Facial recognition is likely more widespread than you expect in the US. According to Georgetown Law Schools Center on Privacy & Technology, as of 2016, about half of all American adults had their photo included in a criminal facial recognition database.
While facial recognition technology has been used to capture criminals like the Capital Gazette newspaper mass shooter, it also carries the risk of overreach and false positives. There have been numerous reports of false identification of criminals based on the technology in recent years in which Black people were wrongly arrested.
The Electronic Frontier Foundation, a leading digital rights group, says it supports the complete abolition of government surveillance via facial recognition. Adam Schwartz, a senior staff attorney at the foundation, said its use is discriminatory, an Orwellian invasion of privacy, and deters people from participating in public protests.
There are some surveillance technologies that we think that broad requirements and transparency about how its being used might be enough, but face surveillance is so dangerous that governments should not be using it at all, Schwartz told Quartz.
Daniel Castro, who directs the Information Technology and Innovation Foundations (ITIF) Center for Data Innovation, said the King county law is premised on faulty information about how biased these systems are. Castro said the evidence is incontrovertible that the best-performing systems have no racial bias.
A 2019 study from the National Institute of Standards and Technology (NIST), a government agency, found significant differences among various algorithms tested. NIST concluded that US-developed algorithms had high rates of false positives for Asians, African Americans, and Native Americans.
But Castro asserts that theres a stark difference between the best and worst-performing algorithms, and said the King county ban makes it harder for local government to use everyday technology to keep its citizens and workers safe.
Pressure is mounting to rein in the worst aspects of government use of facial recognition or ban it entirely.

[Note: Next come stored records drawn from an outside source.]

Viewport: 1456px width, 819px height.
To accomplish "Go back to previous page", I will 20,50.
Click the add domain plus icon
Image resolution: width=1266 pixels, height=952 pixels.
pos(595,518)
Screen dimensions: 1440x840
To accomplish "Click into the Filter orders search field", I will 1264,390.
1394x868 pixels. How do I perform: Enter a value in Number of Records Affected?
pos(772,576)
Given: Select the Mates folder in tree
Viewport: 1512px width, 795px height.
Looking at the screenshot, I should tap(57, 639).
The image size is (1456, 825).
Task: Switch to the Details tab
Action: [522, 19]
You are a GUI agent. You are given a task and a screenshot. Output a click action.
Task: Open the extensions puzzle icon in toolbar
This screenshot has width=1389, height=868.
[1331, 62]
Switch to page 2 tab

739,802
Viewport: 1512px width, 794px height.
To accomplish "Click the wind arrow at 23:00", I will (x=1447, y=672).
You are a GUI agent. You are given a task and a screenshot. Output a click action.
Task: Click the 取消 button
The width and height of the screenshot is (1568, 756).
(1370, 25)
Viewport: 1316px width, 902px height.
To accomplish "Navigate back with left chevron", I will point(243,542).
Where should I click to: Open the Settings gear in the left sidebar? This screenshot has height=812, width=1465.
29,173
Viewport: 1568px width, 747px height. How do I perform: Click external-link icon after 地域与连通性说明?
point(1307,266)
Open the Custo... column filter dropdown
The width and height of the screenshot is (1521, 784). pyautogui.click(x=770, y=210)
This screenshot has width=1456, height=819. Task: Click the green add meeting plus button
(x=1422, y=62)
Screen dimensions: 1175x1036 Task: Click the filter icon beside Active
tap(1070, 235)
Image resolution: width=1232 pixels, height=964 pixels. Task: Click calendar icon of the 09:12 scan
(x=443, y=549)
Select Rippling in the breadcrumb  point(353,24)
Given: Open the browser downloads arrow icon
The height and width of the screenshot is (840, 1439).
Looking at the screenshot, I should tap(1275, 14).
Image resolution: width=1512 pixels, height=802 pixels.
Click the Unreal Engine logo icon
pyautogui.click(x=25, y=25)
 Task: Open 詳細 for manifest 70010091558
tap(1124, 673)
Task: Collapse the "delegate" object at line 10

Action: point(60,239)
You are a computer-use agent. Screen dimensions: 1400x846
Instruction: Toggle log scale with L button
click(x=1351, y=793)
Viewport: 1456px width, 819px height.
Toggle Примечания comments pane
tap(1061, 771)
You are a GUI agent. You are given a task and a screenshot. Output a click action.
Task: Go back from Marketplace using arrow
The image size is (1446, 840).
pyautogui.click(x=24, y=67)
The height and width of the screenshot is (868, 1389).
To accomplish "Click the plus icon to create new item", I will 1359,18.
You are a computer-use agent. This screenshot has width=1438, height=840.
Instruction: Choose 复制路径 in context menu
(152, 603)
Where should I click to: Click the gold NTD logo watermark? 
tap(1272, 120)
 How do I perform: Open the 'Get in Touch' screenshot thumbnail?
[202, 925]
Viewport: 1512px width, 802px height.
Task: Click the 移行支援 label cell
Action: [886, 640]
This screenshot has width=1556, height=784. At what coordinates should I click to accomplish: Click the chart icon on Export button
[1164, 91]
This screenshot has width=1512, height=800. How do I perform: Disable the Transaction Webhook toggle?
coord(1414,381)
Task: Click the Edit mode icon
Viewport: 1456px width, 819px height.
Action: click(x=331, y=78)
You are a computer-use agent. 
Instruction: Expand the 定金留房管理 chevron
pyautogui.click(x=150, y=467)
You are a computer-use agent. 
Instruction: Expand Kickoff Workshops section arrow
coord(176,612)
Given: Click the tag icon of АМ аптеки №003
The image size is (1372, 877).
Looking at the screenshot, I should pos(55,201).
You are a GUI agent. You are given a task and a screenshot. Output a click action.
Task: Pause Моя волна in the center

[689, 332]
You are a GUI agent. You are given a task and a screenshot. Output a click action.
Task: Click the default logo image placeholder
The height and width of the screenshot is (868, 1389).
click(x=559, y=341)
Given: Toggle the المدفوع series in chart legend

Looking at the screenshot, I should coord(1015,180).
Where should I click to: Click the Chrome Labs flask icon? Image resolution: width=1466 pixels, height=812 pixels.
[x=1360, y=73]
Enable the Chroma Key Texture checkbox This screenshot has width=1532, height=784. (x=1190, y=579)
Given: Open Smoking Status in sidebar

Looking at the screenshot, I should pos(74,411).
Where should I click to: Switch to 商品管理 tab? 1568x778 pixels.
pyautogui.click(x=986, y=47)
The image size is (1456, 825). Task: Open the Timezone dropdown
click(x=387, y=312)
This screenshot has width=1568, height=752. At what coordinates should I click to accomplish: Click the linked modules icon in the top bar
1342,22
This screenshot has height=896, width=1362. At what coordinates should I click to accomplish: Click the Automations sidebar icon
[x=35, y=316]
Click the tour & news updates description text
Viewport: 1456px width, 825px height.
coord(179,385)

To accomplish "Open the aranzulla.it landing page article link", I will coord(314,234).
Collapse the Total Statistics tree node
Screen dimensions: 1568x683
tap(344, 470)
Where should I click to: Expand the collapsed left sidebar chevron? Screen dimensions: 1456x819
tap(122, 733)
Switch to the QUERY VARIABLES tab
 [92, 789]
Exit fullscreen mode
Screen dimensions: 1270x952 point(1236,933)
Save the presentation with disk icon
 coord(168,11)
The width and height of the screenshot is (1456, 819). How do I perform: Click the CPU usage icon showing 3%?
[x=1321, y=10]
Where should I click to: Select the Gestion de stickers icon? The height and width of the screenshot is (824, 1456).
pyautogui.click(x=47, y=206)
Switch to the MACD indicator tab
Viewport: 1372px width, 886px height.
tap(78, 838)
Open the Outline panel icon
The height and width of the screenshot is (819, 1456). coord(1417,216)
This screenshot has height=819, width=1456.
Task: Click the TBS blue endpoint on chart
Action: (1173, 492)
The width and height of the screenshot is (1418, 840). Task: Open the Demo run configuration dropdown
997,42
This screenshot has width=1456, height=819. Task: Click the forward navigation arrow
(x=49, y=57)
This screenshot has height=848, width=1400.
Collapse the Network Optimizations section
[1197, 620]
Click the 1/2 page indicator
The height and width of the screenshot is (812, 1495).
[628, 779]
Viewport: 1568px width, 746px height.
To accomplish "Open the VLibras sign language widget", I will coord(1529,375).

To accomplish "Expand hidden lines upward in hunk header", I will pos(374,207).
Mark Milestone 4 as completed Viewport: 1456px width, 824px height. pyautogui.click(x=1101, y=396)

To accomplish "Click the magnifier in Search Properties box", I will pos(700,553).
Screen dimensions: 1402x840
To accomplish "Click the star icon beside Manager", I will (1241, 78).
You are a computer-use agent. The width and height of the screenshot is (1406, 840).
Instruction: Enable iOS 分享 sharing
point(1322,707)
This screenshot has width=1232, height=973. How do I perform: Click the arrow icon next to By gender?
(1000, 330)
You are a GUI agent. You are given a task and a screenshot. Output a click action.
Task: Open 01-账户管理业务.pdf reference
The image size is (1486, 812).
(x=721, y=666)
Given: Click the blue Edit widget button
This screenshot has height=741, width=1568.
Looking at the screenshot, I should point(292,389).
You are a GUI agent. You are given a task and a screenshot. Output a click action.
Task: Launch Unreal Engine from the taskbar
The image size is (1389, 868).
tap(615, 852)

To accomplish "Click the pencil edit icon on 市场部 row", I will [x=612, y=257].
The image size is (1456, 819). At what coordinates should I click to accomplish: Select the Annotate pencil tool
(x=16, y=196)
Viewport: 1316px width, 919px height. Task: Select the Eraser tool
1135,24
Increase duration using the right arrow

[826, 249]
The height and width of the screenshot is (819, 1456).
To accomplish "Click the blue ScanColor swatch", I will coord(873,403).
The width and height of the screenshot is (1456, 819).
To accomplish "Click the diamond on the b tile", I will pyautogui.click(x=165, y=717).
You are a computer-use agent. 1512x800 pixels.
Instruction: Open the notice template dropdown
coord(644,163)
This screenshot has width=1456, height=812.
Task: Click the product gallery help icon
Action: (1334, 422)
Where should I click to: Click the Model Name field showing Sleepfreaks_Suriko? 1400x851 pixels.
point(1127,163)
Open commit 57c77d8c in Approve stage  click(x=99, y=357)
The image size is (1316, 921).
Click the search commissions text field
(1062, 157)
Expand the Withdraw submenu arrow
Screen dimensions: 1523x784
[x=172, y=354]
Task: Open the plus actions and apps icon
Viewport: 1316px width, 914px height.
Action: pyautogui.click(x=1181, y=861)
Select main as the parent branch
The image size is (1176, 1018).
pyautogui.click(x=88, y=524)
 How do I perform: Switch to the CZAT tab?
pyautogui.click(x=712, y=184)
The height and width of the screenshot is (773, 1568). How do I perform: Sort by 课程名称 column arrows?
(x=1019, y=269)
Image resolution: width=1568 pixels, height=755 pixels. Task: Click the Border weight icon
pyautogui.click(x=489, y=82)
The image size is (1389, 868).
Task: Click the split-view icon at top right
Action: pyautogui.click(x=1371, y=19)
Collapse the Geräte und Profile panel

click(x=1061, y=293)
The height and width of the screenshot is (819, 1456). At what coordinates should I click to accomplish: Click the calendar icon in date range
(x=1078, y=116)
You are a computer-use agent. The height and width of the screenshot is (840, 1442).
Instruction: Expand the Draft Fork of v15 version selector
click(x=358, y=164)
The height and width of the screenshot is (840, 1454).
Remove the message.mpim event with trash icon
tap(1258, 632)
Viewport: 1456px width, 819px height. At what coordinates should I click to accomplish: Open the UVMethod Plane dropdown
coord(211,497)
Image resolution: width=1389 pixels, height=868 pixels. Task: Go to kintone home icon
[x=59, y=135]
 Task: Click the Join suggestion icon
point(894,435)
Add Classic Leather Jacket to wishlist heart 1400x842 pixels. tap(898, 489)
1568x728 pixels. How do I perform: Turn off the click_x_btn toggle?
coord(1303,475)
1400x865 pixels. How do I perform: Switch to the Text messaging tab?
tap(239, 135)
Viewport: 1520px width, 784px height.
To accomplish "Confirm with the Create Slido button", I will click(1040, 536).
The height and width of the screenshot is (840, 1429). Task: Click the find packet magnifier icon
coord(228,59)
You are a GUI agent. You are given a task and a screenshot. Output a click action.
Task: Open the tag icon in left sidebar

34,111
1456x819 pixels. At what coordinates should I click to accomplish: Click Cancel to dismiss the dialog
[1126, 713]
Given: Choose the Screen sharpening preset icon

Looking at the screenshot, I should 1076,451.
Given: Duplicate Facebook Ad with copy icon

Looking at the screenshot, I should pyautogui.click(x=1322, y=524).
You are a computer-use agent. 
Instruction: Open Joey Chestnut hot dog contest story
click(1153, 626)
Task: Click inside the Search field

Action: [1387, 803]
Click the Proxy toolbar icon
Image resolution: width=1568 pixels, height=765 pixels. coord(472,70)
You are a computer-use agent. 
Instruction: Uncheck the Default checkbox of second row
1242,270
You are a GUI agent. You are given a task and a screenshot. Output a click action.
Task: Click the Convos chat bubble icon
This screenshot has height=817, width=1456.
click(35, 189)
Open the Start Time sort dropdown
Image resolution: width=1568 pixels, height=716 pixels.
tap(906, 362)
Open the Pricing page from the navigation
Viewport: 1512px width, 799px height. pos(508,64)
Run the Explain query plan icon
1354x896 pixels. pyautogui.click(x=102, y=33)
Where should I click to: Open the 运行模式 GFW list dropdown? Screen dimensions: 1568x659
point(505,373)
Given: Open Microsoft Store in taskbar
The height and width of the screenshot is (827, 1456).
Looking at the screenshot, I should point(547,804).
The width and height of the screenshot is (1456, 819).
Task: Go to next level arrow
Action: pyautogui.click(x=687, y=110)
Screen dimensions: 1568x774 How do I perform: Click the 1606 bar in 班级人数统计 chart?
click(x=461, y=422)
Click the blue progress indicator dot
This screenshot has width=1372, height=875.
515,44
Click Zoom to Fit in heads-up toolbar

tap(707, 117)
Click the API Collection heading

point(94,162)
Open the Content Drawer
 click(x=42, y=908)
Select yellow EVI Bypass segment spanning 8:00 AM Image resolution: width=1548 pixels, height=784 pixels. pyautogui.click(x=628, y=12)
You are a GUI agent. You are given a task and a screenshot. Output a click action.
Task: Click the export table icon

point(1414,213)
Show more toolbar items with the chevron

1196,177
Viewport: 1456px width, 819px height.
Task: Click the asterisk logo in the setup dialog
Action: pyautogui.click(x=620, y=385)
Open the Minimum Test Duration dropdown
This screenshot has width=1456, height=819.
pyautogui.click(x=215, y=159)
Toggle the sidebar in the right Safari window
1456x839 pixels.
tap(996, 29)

On Thursday, a coalition of civil liberties groups including the ACLU and EFF put out a joint statement saying that even with improvements in facial recognition technology, its still fundamentally flawed. The group, which also includes the NAACP and the Innocence Project, is calling for a ban or moratorium on law enforcement use of the tech. The letter also urged lawmakers not to preempt state and local bans through any federal legislation.
A series of bills were introduced last Congress, including the George Floyd Justice In Policing Act and Advancing Facial Recognition Act, that would have clamped down on facial recognition, but none were adopted.
Brian Hengesbaugh, who chairs the Global Data Privacy and Security Business Unit at the law firm Baker McKenzie, expects a wildfire of activity in privacy regulations in the coming years. And any future federal and state privacy laws would likely include requirements for public and private entities capturing biometric data, he said. In many of the US jurisdictions that regulate biometric data collection, and under the EUs GDPR regulations, private companies have to obtain express consent from individuals they track or else they could face legal action. Thats not really feasible in a law enforcement context.
For local jurisdictions considering what to do about facial recognition, the question is broader: Does this technology have any place in law enforcement, or should we head it off before it goes too far?